Users never need to manually refresh their tokens.
"""
return {
"data": ["item1", "item2", "item3"],
"username": payload.sub,
}
How the middleware works
The implicit_refresh_middleware implementation (from authx/main.py:842):
async def implicit_refresh_middleware(
self,
request: Request,
call_next: Callable[[Request], Coroutine[Any, Any, Response]],
) -> Response:
"""FastAPI Middleware to enable token refresh for an APIRouter."""
response = await call_next(request)
if self.config.has_location("cookies") and self._implicit_refresh_enabled_for_request(request):
with contextlib.suppress(AuthXException):
# Get token from cookies
token = await self._get_token_from_request(
request=request,
locations=["cookies"],
refresh=False,
optional=False,
)
payload = self.verify_token(token, verify_fresh=False)
# Check if token is close to expiry
if (
datetime.timedelta(payload.time_until_expiry)
< self.config.JWT_IMPLICIT_REFRESH_DELTATIME
):
# Create new access token
new_token = self.create_access_token(
uid=payload.sub,
fresh=False,
data=payload.extra_dict
)
self.set_access_cookies(new_token, response=response)
return response
Benefits
Seamless user experience
Users never experience authentication timeouts as tokens are refreshed automatically in the background.
No refresh token endpoints
Eliminates the need for /refresh endpoints and client-side token refresh logic.
Simplified client code
Clients only need to handle login and logout - no token management required.
Security maintained
Tokens still have expiration times, maintaining security while improving UX.
Important considerations
Implicit refresh only works with cookie-based authentication.
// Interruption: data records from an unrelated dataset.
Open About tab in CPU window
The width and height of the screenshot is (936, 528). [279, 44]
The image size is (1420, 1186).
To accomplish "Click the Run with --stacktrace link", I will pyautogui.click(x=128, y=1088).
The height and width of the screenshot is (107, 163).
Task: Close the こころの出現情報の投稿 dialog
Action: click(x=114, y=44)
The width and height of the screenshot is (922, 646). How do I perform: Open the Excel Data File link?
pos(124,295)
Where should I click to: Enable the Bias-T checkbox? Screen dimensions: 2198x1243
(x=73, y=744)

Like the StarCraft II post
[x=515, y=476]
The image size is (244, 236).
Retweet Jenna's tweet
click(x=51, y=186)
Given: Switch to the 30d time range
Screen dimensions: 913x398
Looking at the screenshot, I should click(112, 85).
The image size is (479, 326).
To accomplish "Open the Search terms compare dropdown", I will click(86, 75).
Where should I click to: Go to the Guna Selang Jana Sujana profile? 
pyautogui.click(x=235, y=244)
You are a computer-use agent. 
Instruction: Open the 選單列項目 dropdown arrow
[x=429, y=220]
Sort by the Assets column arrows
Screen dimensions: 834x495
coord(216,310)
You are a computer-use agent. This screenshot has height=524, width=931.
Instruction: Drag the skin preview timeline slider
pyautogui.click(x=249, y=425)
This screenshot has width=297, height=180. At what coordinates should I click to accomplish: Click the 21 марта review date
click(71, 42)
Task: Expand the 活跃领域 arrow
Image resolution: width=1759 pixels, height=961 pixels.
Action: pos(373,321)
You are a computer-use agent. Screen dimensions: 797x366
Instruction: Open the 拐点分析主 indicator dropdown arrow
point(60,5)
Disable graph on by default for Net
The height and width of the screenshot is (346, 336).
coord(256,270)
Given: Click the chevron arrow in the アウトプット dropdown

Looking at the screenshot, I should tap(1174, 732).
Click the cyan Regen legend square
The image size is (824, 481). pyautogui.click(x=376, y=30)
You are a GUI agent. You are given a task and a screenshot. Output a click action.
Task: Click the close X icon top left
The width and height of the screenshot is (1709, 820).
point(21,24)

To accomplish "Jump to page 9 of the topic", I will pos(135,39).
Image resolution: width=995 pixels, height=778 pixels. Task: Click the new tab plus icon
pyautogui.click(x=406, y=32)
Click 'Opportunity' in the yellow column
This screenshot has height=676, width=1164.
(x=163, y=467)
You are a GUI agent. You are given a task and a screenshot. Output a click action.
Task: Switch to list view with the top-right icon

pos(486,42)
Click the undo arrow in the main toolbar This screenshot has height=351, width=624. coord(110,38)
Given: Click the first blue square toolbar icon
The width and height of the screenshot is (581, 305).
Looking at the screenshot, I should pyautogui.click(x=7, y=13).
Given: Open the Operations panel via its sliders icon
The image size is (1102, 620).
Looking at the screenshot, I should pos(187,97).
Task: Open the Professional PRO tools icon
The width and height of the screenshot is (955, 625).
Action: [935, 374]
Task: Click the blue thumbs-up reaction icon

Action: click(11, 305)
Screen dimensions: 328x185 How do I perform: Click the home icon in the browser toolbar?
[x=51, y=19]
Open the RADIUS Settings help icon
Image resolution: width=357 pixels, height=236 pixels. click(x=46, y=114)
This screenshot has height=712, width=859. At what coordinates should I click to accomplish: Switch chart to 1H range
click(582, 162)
If you’re using header-based authentication, you’ll need to implement traditional refresh token flows.
Refreshed access tokens are not marked as fresh. If you need fresh tokens for sensitive operations, users must re-authenticate via the login endpoint.
The middleware silently suppresses all AuthXException errors during refresh attempts. This means that if a token is invalid or expired, the refresh will fail silently and the request will proceed without a refreshed token.
Route filtering
Control which routes trigger implicit refresh:
# Exclude specific routes (e.g., auth endpoints)
config = AuthXConfig(
JWT_IMPLICIT_REFRESH_ROUTE_EXCLUDE=["/login", "/register", "/forgot-password"],
)
# OR: Only include specific routes (whitelist approach)
config = AuthXConfig(
JWT_IMPLICIT_REFRESH_ROUTE_INCLUDE=["/api/users", "/api/posts"],
)
# Exclude specific HTTP methods
config = AuthXConfig(
JWT_IMPLICIT_REFRESH_METHOD_EXCLUDE=["OPTIONS", "HEAD"],
)
Use route exclusion to prevent unnecessary token refreshes on public endpoints or authentication routes where implicit refresh doesn’t make sense.